JW wrote:
Hello,
This is probably the start of a long thread.... I'm quite tired so I'll only post the most important stuff now. The moral of the story is: we just purcahsed a (nearly) $50,000 PowerEdge 6450 from Dell. Quad Xeon CPUS, 8GB of RAM, 6x36 GB RAID5 Ultra160.
Server's Dell home page: http://www.dell.com/us/en/bsd/products/model_pedge_1_pedge_6450.htm
It came with RedHat 7.1 installed. I promptly replaced it with SuSE 8.0. Dell will not support SuSE of course so I'm on my own.
Please help - I don't want to have to put RH back on it :-/
Anyway, we took it to the co-lo whereit ran without issue for a week while I tried to tune the mySQL server for such a large sytem. No problems at all.
The purpose of this enourmous server was to run _nothing_ but MySQL (With InnoDB - mysql-Max) as a replacement for our poor PowerEdge 2450 Dual PII that was straining under the heavy load.

TASKS:
- a) Reproduce word for word the stretch of the PowerEdge server post from "Server's Dell home" through "the heavy load.".
- b) Carry the forum post about the Dell PowerEdge database server forward from its last sentence.
The material that comes next has no connection to the forum post about the PowerEdge server.

COLLECTED MATERIAL:
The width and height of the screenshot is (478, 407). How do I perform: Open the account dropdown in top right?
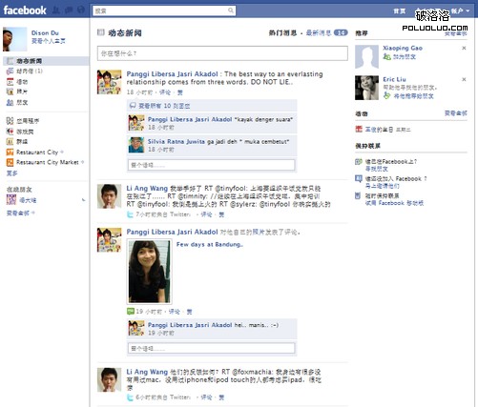click(x=460, y=10)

THE RESPONSES:
- a)
Server's Dell home page: http://www.dell.com/us/en/bsd/products/model_pedge_1_pedge_6450.htm
It came with RedHat 7.1 installed. I promptly replaced it with SuSE 8.0. Dell will not support SuSE of course so I'm on my own.
Please help - I don't want to have to put RH back on it :-/
Anyway, we took it to the co-lo whereit ran without issue for a week while I tried to tune the mySQL server for such a large sytem. No problems at all.
The purpose of this enourmous server was to run _nothing_ but MySQL (With InnoDB - mysql-Max) as a replacement for our poor PowerEdge 2450 Dual PII that was straining under the heavy load.

- b)
When we "switched" all the service from the "old" 2540 to the new server everythign seemed fine... untill about 3 hours later when monitors alreted us to the fact that it was locked up cold.
We had the ISP reboot it. After that it started locking up randomly... at first is was as fast as every 10 mintues... then it settleed down to a couple hours between lockups.
What unnervs me is the fact that there's nothing obvious -- not obvious to me anyway -- going wrong.
I have brought the server back to my office here and I'm monitoring it but, I just don't know what to look for.
Quite unfortunately it hasn't locked up since we brought it back. That's computers for ya isn't it? But I haven't put a simulated SQL load on it yet. I'm going to in the morning - I suspect that it will bring the bugs back up.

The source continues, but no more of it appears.